El cambio de régimen de este tipo no es desconocido en América Latina. Enfrentando acusaciones similares de fraude electoral en 2019, Evo Morales, el presidente izquierdista boliviano más popular y exitoso, fue derrocado por el ejército de su país, que "sugirió" que renunciara. De hecho, más allá de las explicaciones obvias para la supervivencia de Maduro, desde el halago a los militares hasta la frustración de los intentos de la oposición y los Estados Unidos para derrocarlo, hay una razón crucial pero a menudo pasada por alto por la que sigue en el poder: el contingente cubano.
Desde que los militares venezolanos intentaron y fracasaron en derrocar a Chávez en 2002, Cuba ha enviado a miles de médicos, enfermeras, instructores deportivos, asesores de seguridad y agentes de inteligencia al país, a cambio de petróleo venezolano a precios subsidiados. Las estimaciones actuales sitúan el número de cubanos en alrededor de 15.000, pero ha llegado a los 30.000 en el pasado.
Estos trabajadores tienen la tarea de blindar a Maduro contra golpes de estado, como lo hicieron con Chávez, en gran medida mediante el monitoreo del ejército venezolano de arriba a abajo. Las fuerzas de seguridad cubanas están bien preparadas para la tarea. En la década de 1960, frustraron numerosos intentos de los Estados Unidos de asesinar a Fidel Castro. Más tarde, en las décadas de 1980 y 1990, el aparato de seguridad de Cuba desveló una serie de conspiraciones, algunas reales, otras imaginarias, contra el régimen comunista. Pero lo más importante es la absoluta lealtad del contingente cubano en Venezuela, no a Maduro, sino al gobierno cubano.
Esto subraya lo inusual que es la situación. Difícilmente se podría imaginar al Servicio Secreto, el FBI o la CIA operando en un país extranjero al servicio de un líder autoritario, pero respondiendo solo a Estados Unidos. Si bien muchos venezolanos se sienten incómodos con esta situación, es invaluable para Maduro. A diferencia de sus homólogos venezolanos, el personal de inteligencia y seguridad cubano no tiene que escuchar a sus familias quejarse por la falta de comida, medicinas o ropa. Debido a que no se ven absorbidos por la ira y la frustración de los venezolanos con el régimen, este acuerdo ha resistido un grado extraordinario de turbulencia política, incluso cuando la economía se derrumba y la gente vota con los pies.

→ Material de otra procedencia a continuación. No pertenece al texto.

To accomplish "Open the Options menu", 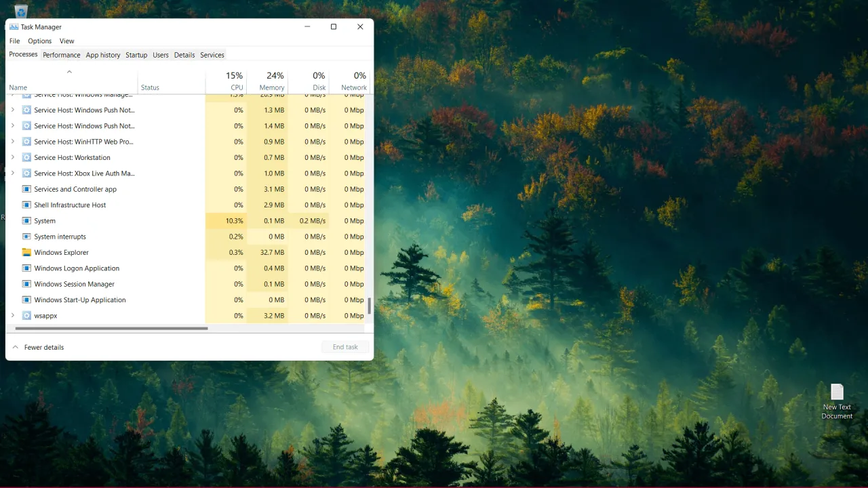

Mientras el contingente cubano esté en Venezuela, es seguro asumir que los militares locales no se rebelarán contra Maduro, a menos que, por supuesto, las órdenes provengan del gobierno cubano. Eso parece improbable: el despiadado ex ministro del Interior de Cuba, Ramiro Valdés, puede que ya no supervise las operaciones en Venezuela, pero el gobierno no se ha desviado de los principios que lo guiaron.
Los países que buscan una salida a la actual situación de impasse en Venezuela, incluidos Estados Unidos, México, Colombia y Brasil, harían bien en obtener la cooperación cubana para una solución pacífica y democrática a la crisis de gobernanza. Con una presencia cubana significativa en el país, nadie debería contar con que los militares se vuelvan contra Maduro.